Shares of Rhythm Pharmaceuticals Inc. (RYTM) surged more than 14% on Wednesday to a new 52-week high after the company announced positive preliminary data from a Phase 2 trial of its drug, setmelanotide, in patients with Prader-Willi syndrome (PWS).
The Boston-based biopharmaceutical firm saw its stock climb to $120.04 in midday trading, capping a remarkable run for the company, which focuses on rare genetic forms of obesity. The rally was sparked by a press release issued before the market opened, detailing encouraging results for its flagship drug.
The exploratory study showed that setmelanotide demonstrated a “positive efficacy signal” in treating PWS, a complex and rare genetic disorder characterized by an insatiable, uncontrollable hunger known as hyperphagia. According to the company, a majority of patients experienced reductions in both Body Mass Index (BMI) and the severe hunger that marks the condition.

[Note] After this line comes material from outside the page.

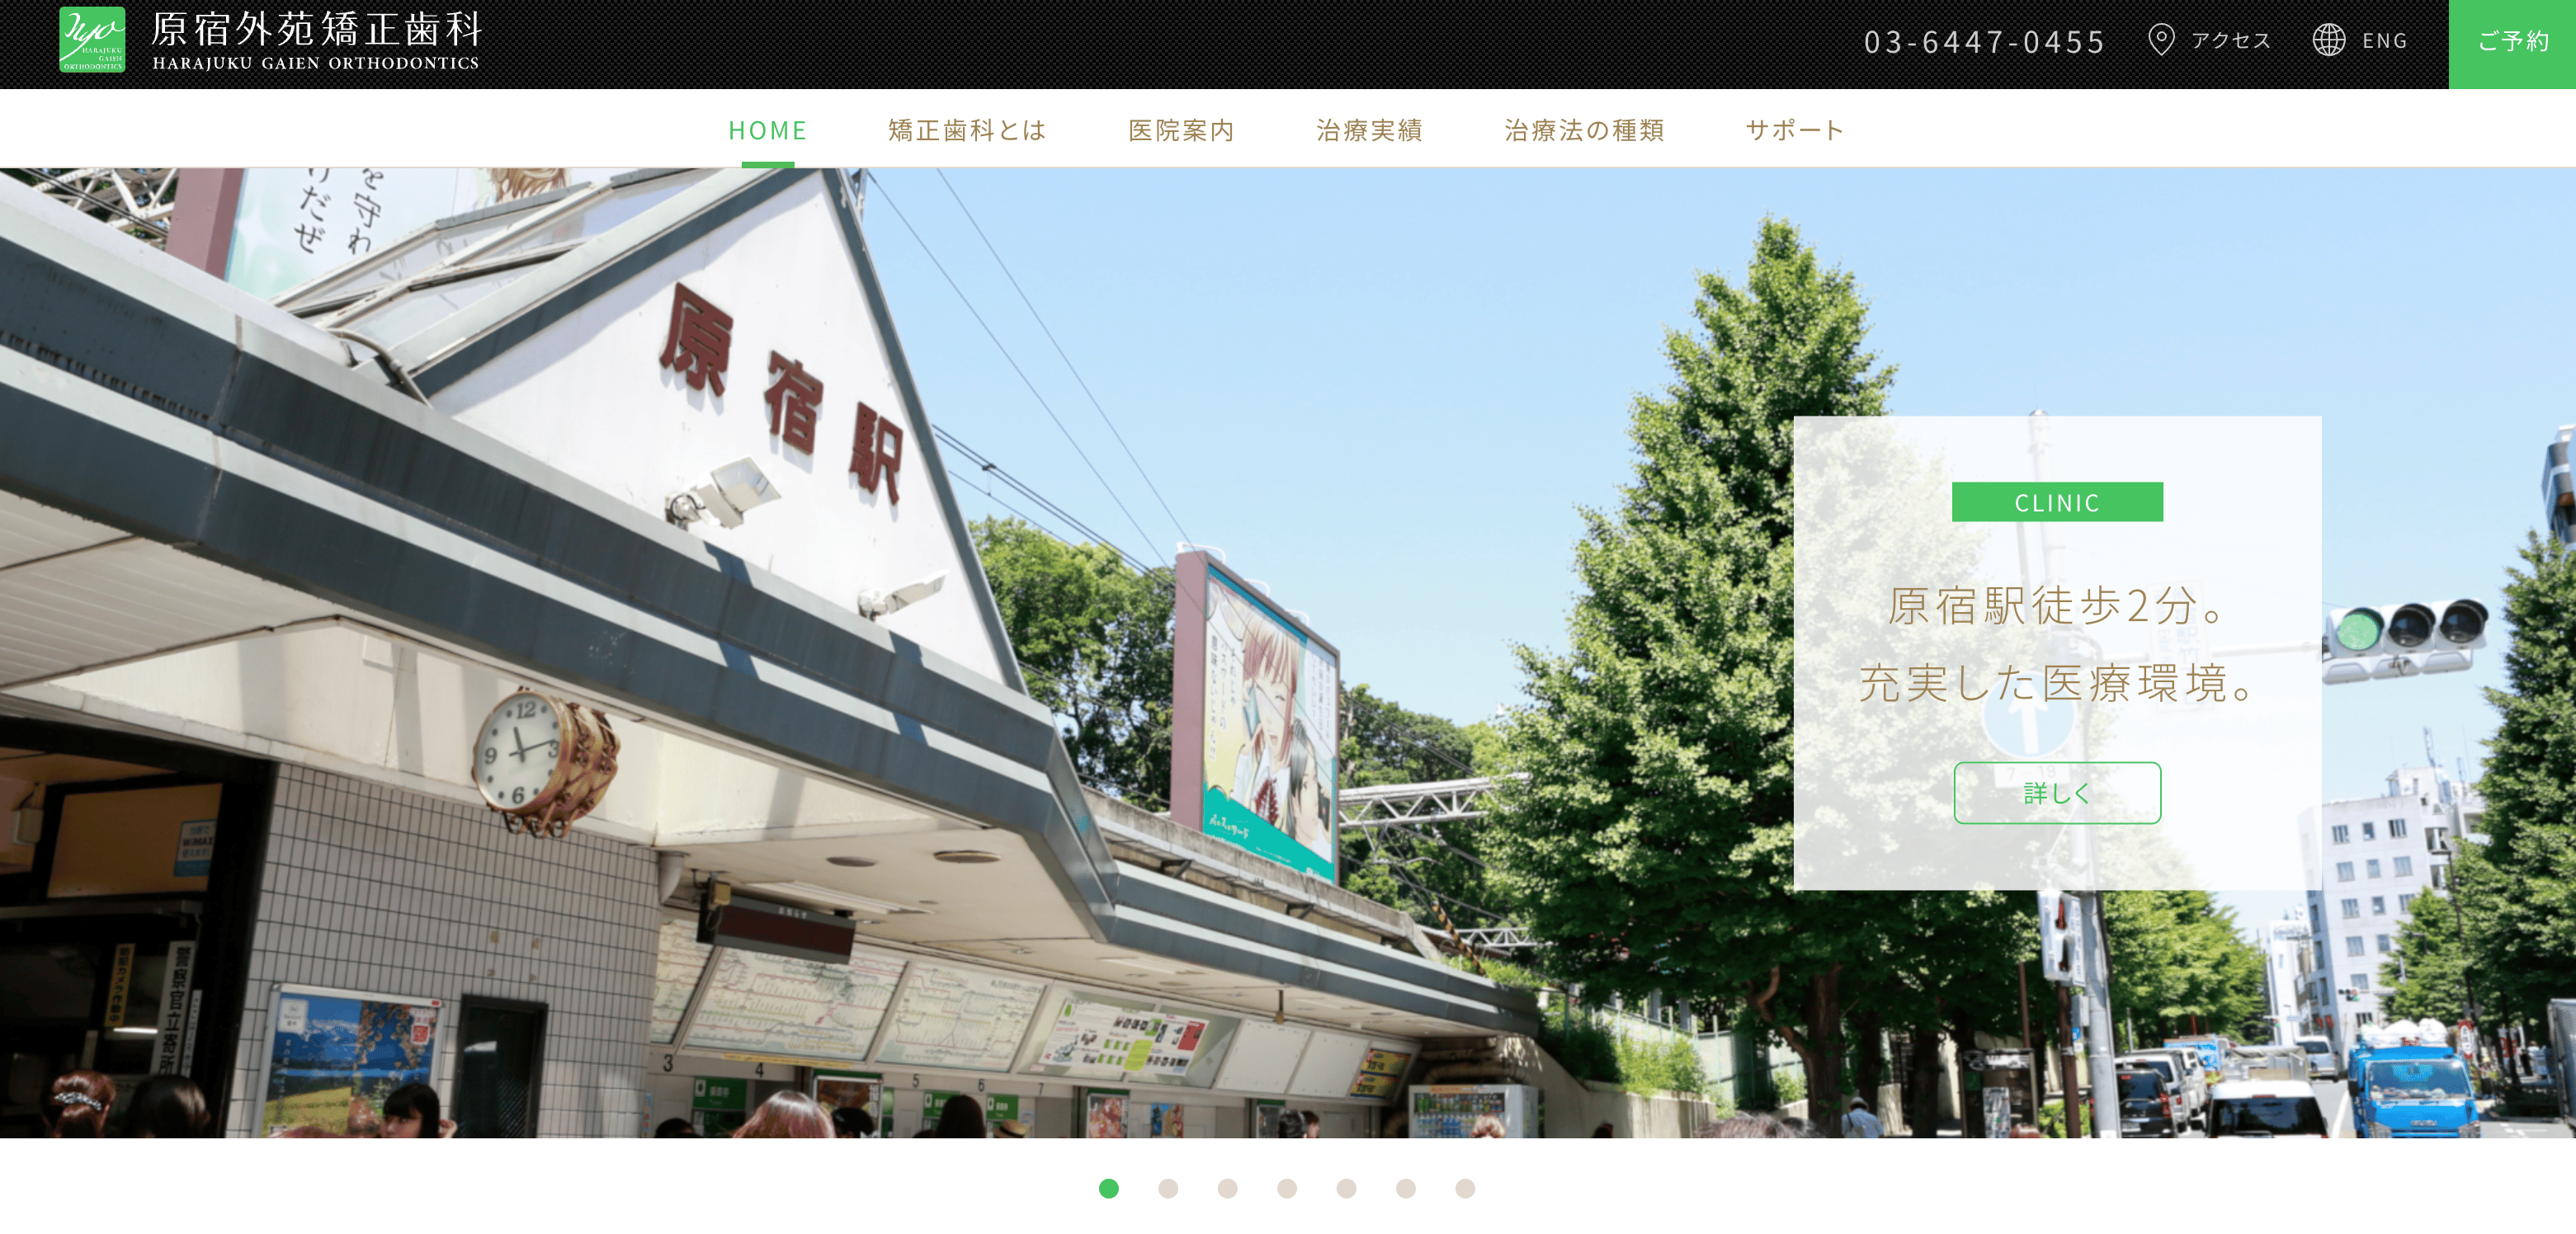Expand the サポート navigation dropdown

click(1795, 128)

The results showed that six of eight patients treated with the drug achieved a reduction in BMI from their baseline at the three-month mark. Furthermore, six of seven evaluable patients showed a meaningful reduction in their hyperphagia scores.
“We are encouraged by these preliminary results, which give us confidence to advance setmelanotide into a registrational Phase 3 trial for PWS,” said David Meeker, M.D., Chairman, CEO, and President of Rhythm Pharmaceuticals, in a statement. “We look forward to additional data in the first half of 2026 and remain committed to exploring the potential of MC4R agonism for this patient population, for whom there are very few treatment options available.”

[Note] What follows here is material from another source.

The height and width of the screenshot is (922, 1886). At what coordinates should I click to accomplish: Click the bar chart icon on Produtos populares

The plan to advance to a pivotal Phase 3 trial is a critical step, signaling a clear regulatory path forward. A successful Phase 3 outcome would allow Rhythm to seek FDA approval to expand the use of setmelanotide, which is currently marketed as Imcivree.
Imcivree is already approved for chronic weight management in adult and pediatric patients with obesity due to three other rare genetic conditions. A label expansion into Prader-Willi syndrome would significantly broaden the drug's commercial potential, as PWS is one of the more common rare genetic causes of life-threatening obesity. The indication is highly sought after in the biopharmaceutical industry, as there are currently no approved treatments for the hyperphagia associated with the syndrome.

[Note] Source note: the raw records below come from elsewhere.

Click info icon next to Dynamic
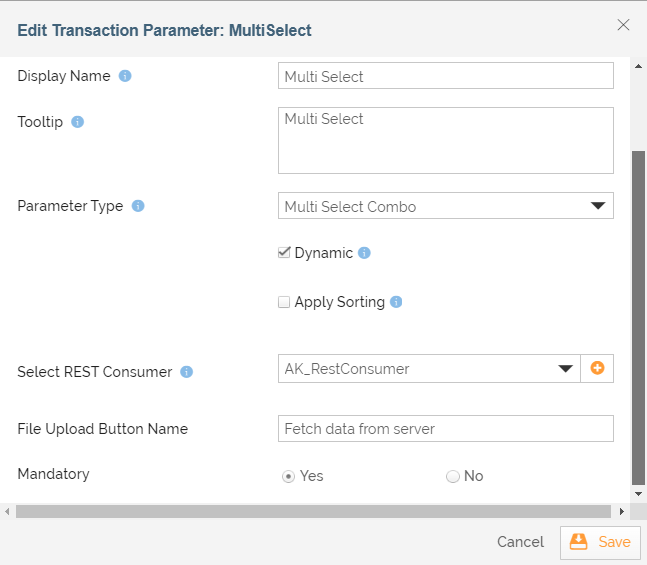The height and width of the screenshot is (565, 647). (364, 253)
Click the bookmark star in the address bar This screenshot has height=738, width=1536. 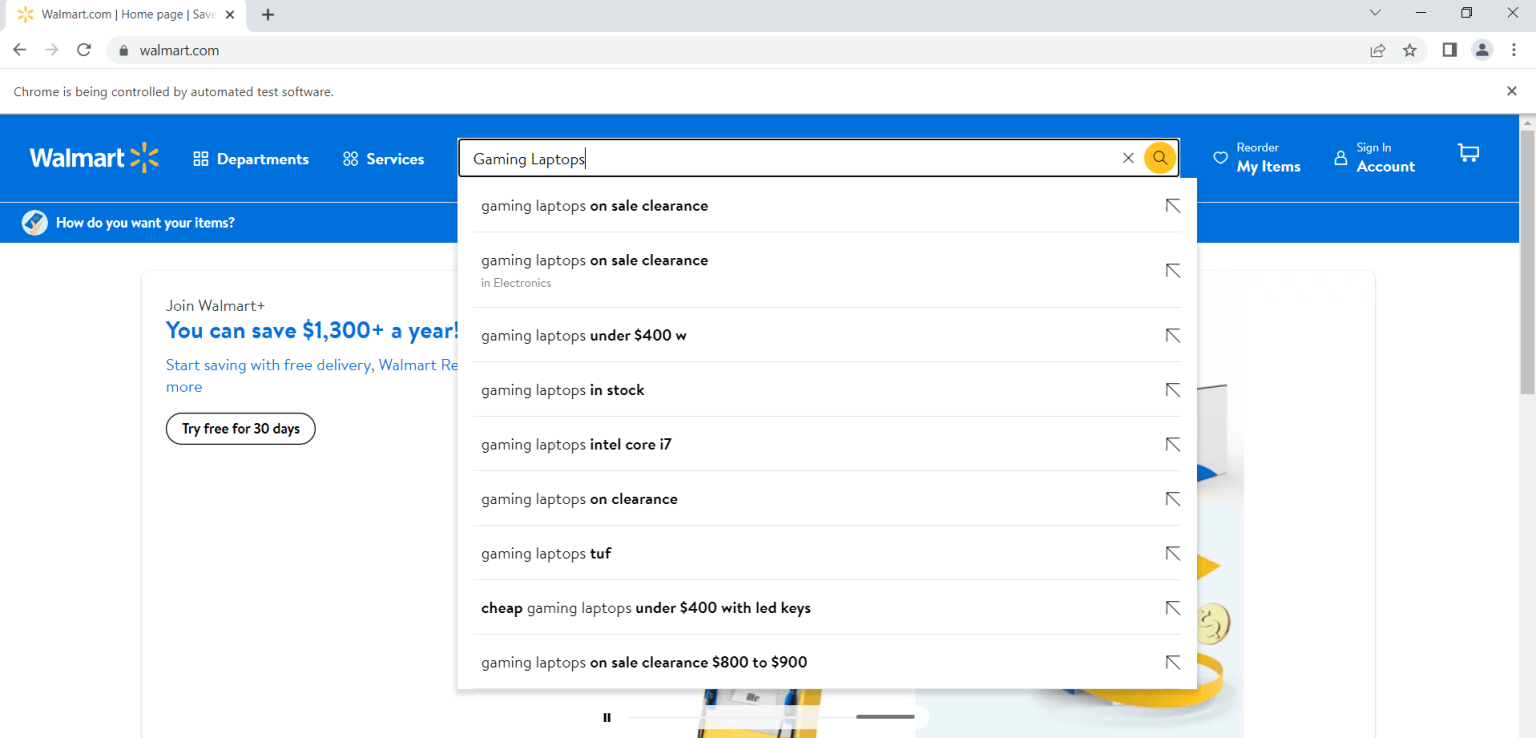click(1410, 49)
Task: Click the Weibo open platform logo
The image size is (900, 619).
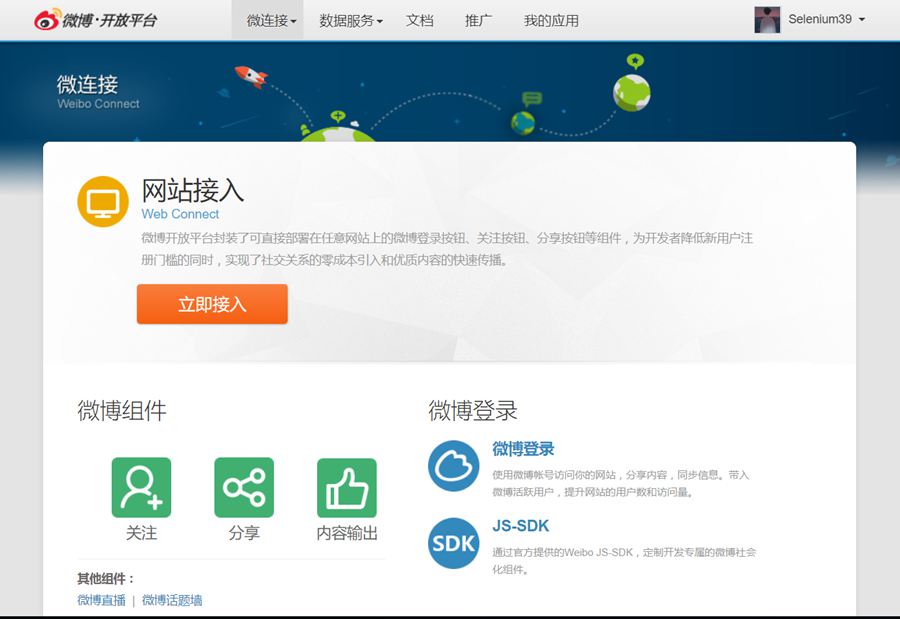Action: pos(96,20)
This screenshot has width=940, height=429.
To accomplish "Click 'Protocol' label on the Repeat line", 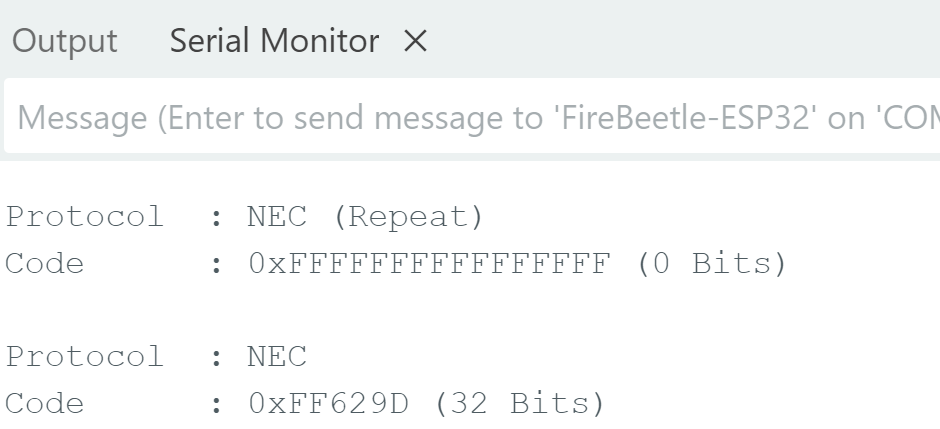I will (x=84, y=218).
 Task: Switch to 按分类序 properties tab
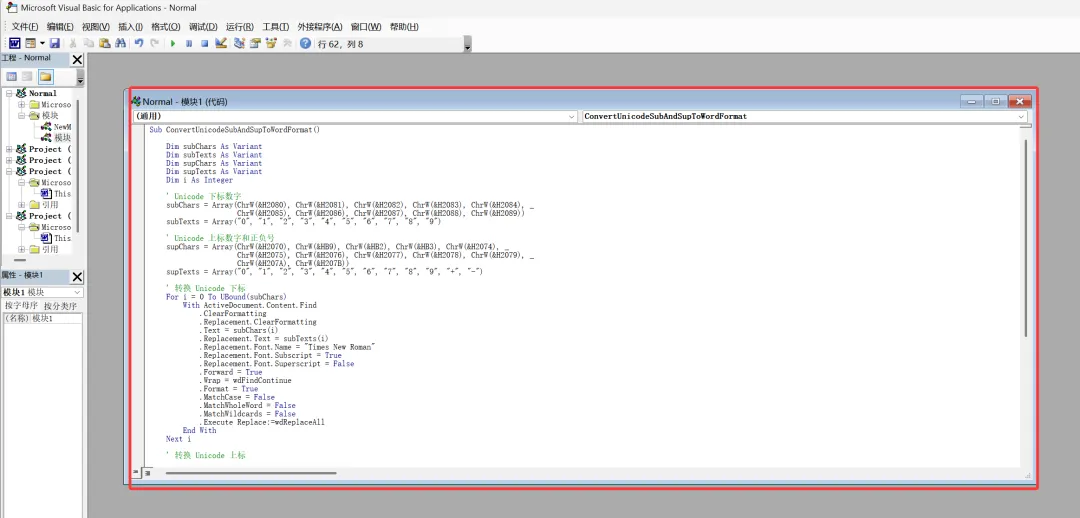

The market's enthusiastic response, as reported by sources like MarketWatch, lifts Rhythm's market capitalization to approximately $6.7 billion. Wall Street analysts maintain a bullish outlook on the company, with 14 analysts rating the stock as a 'Buy' or 'Strong Buy' and zero 'Hold' or 'Sell' ratings. The average analyst price target sits at $127, suggesting further potential upside even after Wednesday's sharp rally.
Investors will be watching for the company to initiate its Phase 3 trial and provide further updates on its pipeline. In addition to the current daily formulation of setmelanotide, Rhythm is also developing a next-generation weekly MC4R agonist, RM-718, and expects to begin screening PWS patients for a study with that compound this month.